**Passage provided**
Armed with the evidence from nearly 15 years of delivering community-based primary healthcare in Liberia, we know that trained, paid, supervised, and supplied community and frontline health workers are foundational to resilient health systems. In 2020, Last Mile Health partnered with Africa CDC to strengthen national community health workforces across the African continent to respond to the pandemic and advance pandemic preparedness.
A specialized technical institution of the African Union, Africa CDC was launched in January 2017 to support public health initiatives of member states and strengthen the capacity of their public health institutions to detect, prevent, control, and respond quickly and effectively to disease threats. The institution has the convening power to mobilize key stakeholders globally to adopt best practices, direct financial and other resources, and increase political will among governments – including in the five countries where we work – to realize the potential of high-performing national community health workforces.

**Extracted material**
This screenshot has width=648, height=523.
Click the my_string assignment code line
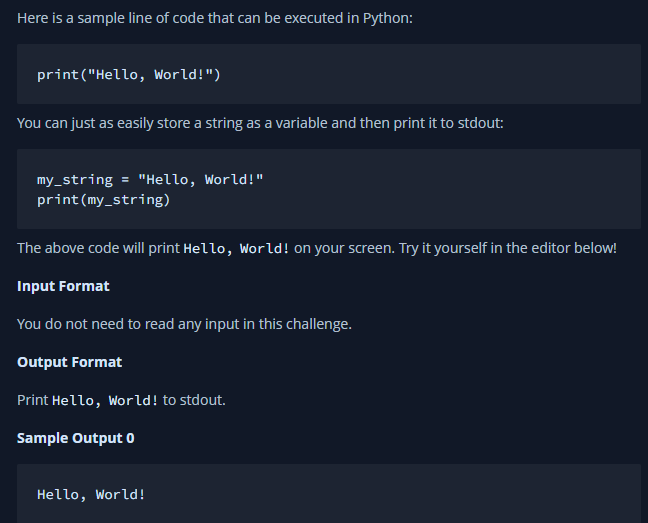coord(150,180)
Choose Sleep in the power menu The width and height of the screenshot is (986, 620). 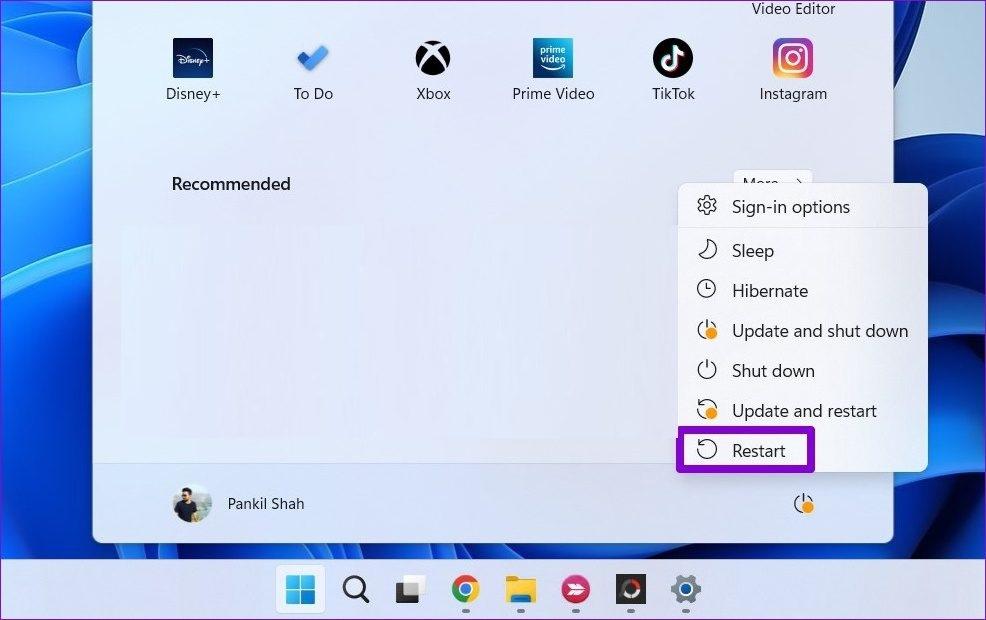pos(752,251)
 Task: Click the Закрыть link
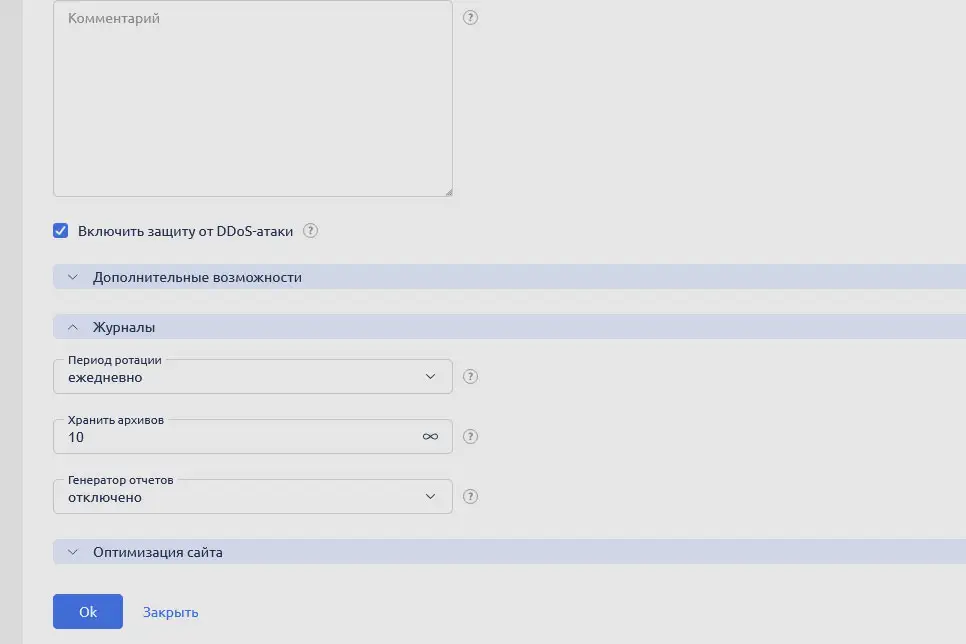(x=170, y=611)
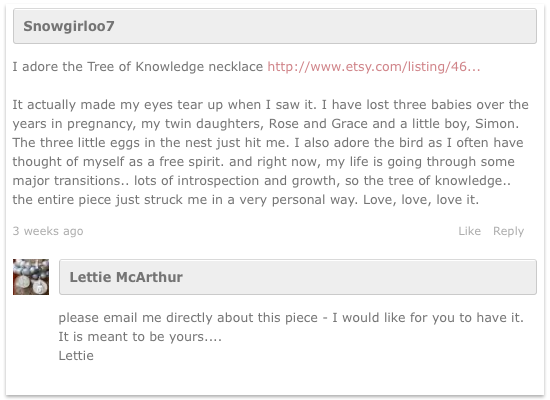This screenshot has width=550, height=400.
Task: Like Snowgirloo7's comment
Action: tap(469, 231)
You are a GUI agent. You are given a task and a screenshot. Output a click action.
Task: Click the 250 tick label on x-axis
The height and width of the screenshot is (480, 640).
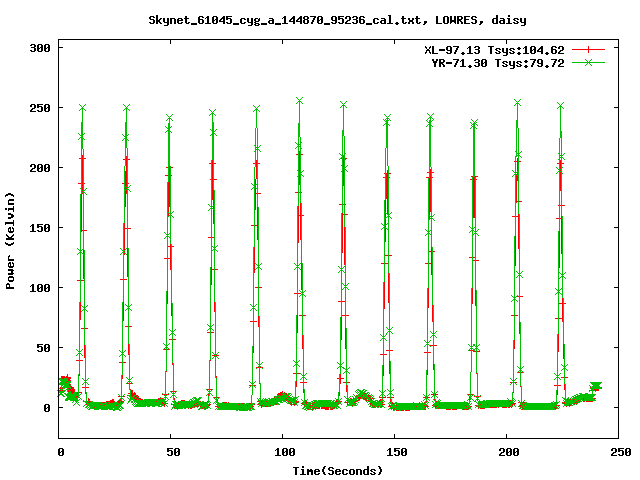(x=619, y=452)
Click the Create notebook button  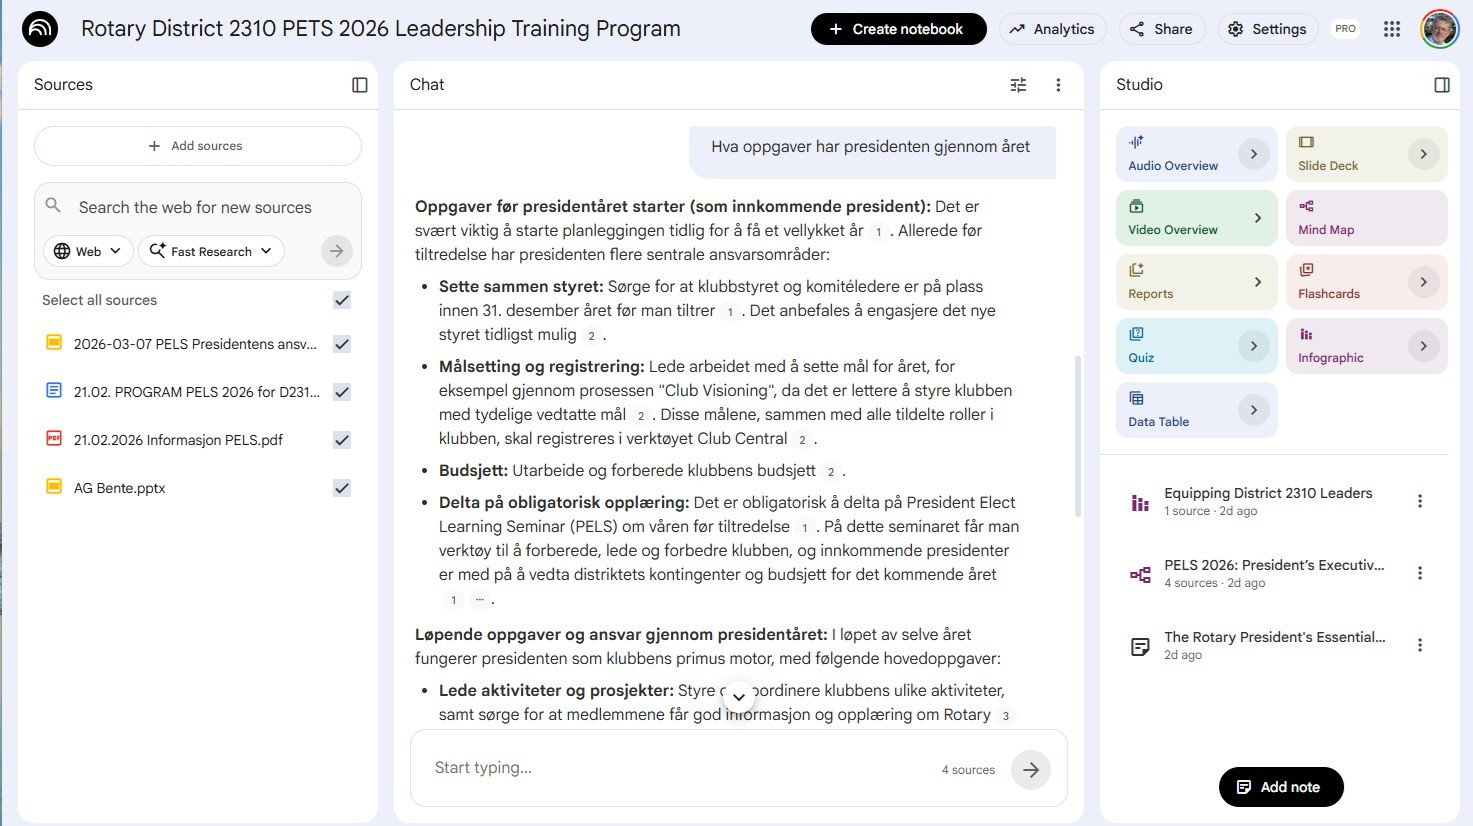coord(898,29)
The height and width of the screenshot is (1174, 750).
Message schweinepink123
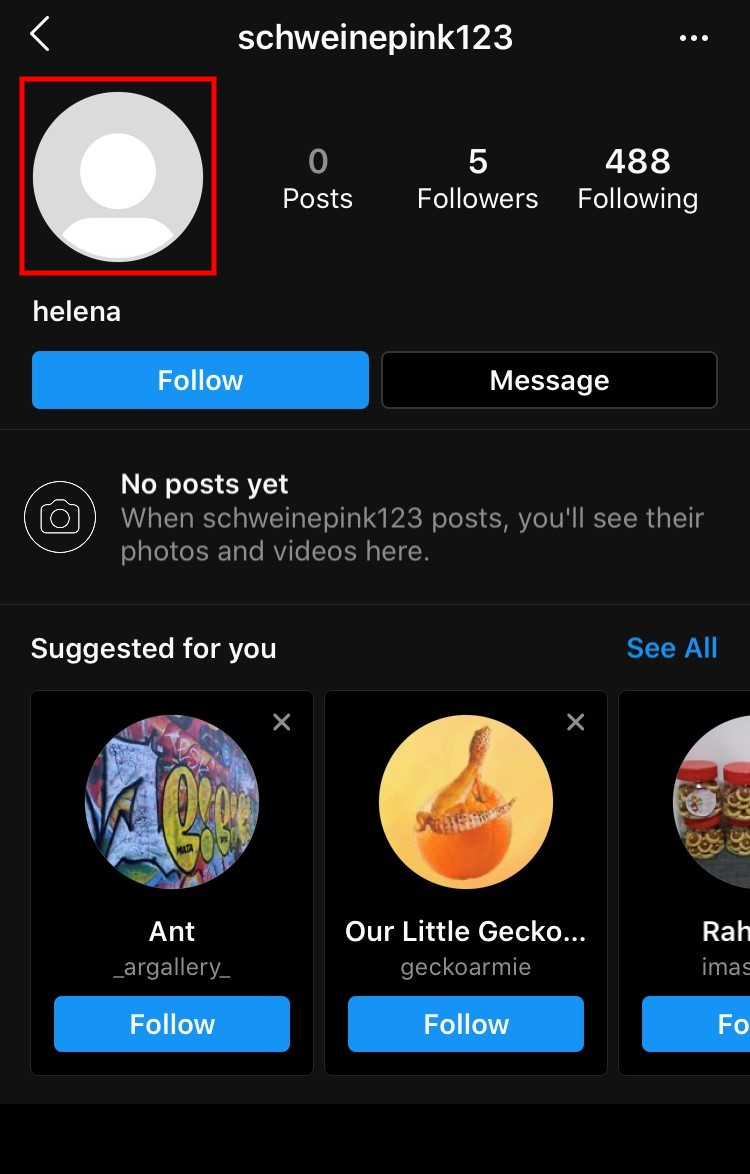click(549, 380)
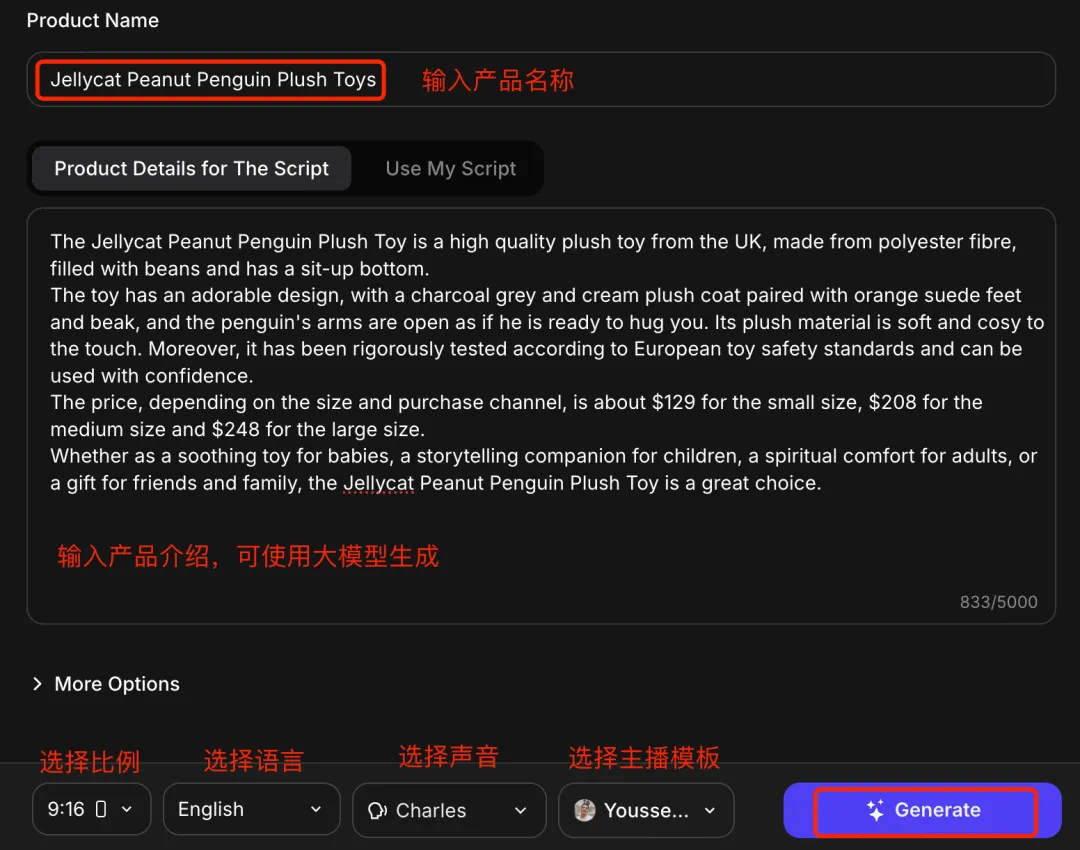
Task: Click the voice icon next to Charles
Action: [377, 811]
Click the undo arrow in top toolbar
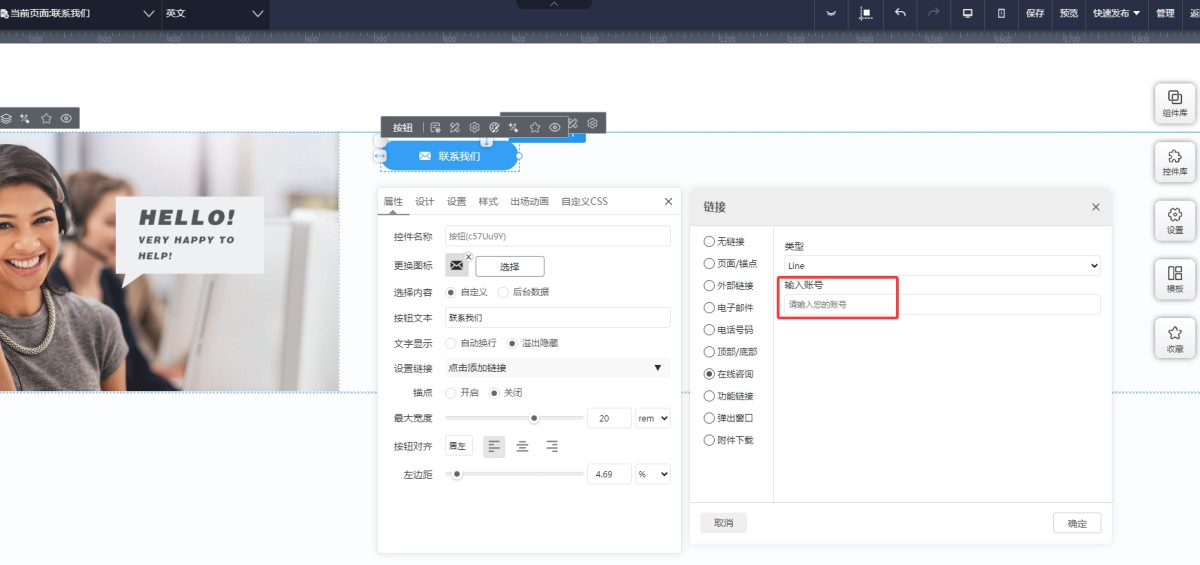Screen dimensions: 1200x565 (900, 13)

**What you will do**
(a) According to the passage on Last Mile Health and Africa CDC, when was Africa CDC launched?
(b) Continue the passage on Last Mile Health and Africa CDC from its final sentence.
The data is separate material from the passage on Last Mile Health and Africa CDC.

**Answers by item**
(a) January 2017

(b)
Our Partnership
Together, we are working to guide governments, implementing partners, and aid organizations to build stronger health systems with community health workers that are trained, paid, supervised, and supplied. We are doing this through:
- Technical Advising for PACT Initiative: Launched during pandemic, the Africa CDC’s Partnership to Accelerate COVID-19 Testing (PACT) initiative is deploying community health workers to “test, trace, and treat” COVID-19 across the continent. In collaboration with Africa CDC, we designed key aspects of this initiative related to community health, implementation, and evaluation. We are now partnering with Africa CDC to bridge this initiative from emergency response to a long-term initiative that can strengthen the capacities of the health workforce in member countries, with a total of 18,154 community health workers already deployed in 27 member states. Of note, we shared lessons from the investment case for Liberia’s National Community Health Assistant Program and contributed to guidance which has informed Africa’s CDC’s approach to financing and sustainability.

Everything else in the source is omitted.